▸ Exercices à faire:
A: Selon le texte sur Le Sixième sens, qu'est-ce que le « sixième sens » de Cole lui fait percevoir ?
B: Poursuivez, s'il vous plaît, le texte sur Le Sixième sens à partir de la question qui le termine.

▸ Texte extrait:
Autour du Sixième sens de M. Night Shyamalan,
(Voir séquence)


  Continuons notre exploration des mondes propres (point de vue de leur conscience) ou des perspectives possibles sur le monde extérieur (rapport de la perception à la chose en soi) qui s'ouvrent à des êtres réellement ou hypothétiquement dotés de sens extraordinaires (Spiderman, Microcosmos, Daredevil, la famille Addams, le seigneur des Anneaux...). 

  Soit donc Cole, un petit garçon doté d'un terrible "sixième sens", capable de lui faire percevoir ce que les autres ne voient pas, à savoir ici les morts hantant à notre insu le monde des vivants. Autant les analyses précédentes portaient-elles sur des perceptions dont tout à la fois la réalité et la vérité apparaissaient possibles, autant ce dernier type de perception, pour peu que l'on ne croit pas aux fantômes (et nous avons de bonnes raisons de ne pas y croire), apparaît-il comme une pure fiction. Si l'on entend par philosophie une certaine forme de recherche de la vérité, quel intérêt philosophique peut donc bien avoir cet extrait ?

▸ Matériel recueilli:
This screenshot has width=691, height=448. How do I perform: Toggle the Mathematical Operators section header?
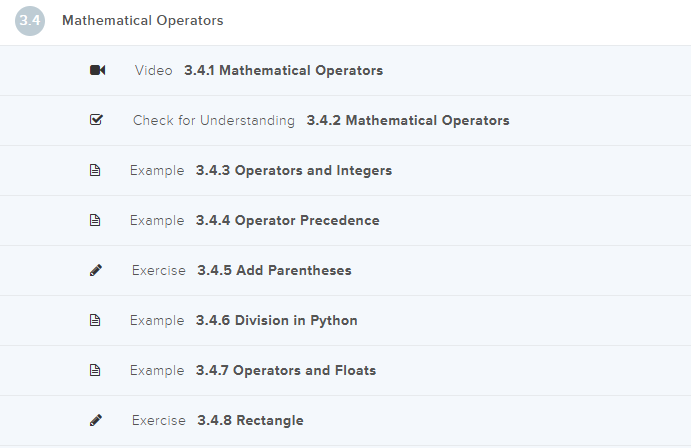pos(143,21)
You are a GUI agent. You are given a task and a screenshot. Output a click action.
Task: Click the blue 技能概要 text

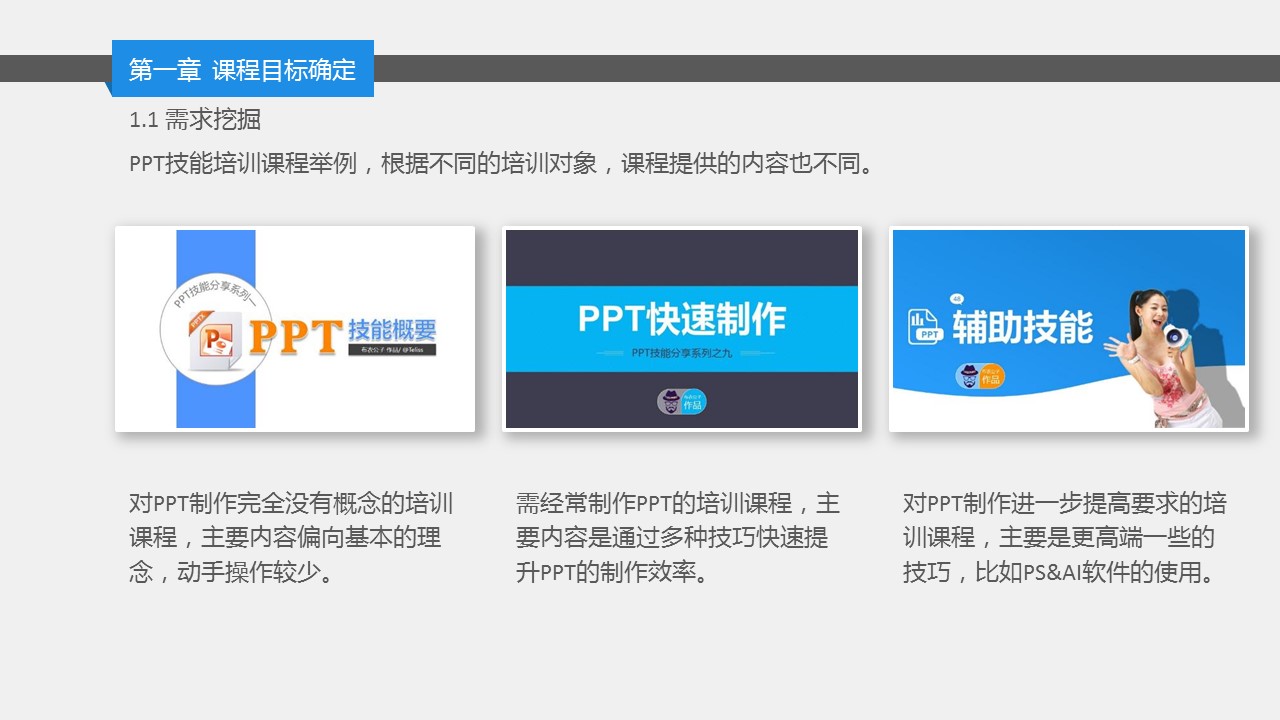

▸ Corrigé de l'exercice:
A: Les morts qui hantent à notre insu le monde des vivants.

B:
  Laissons de côté tant la réalité de la fiction - le fait que cette fiction existe et, que, par jeu, nous nous y laissons réellement prendre - que l'hypothèse que nous pourrions avoir affaire à une perception délirante, perception nous ouvrant sur les inconscients psychiques (et non plus biologiques) de notre perception (sur ce point, cf. extraits et analyses des films Spider de Cronenberg et la maison du docteur Edwards de Hitchcock qui explorent les mondes propres projetés et vécus par, respectivement, un être psychotique et un être névrosé). 

  Envisageons la chose du côté du réel hors de la conscience, plutôt que de celui de la subjectivité qui l'appréhende : des milliards et milliards de vivants ont réellement existé dans le monde - et ils ont disparu. Plus rien maintenant, en apparence, que le présent sans mémoire. Cet immeuble a été habité deux siècles durant : que reste t'il de ses habitants passés - et, par exemple, du souffle de ce vieux qui peinait à gravir les marches de l'escalier ? Rien en apparence.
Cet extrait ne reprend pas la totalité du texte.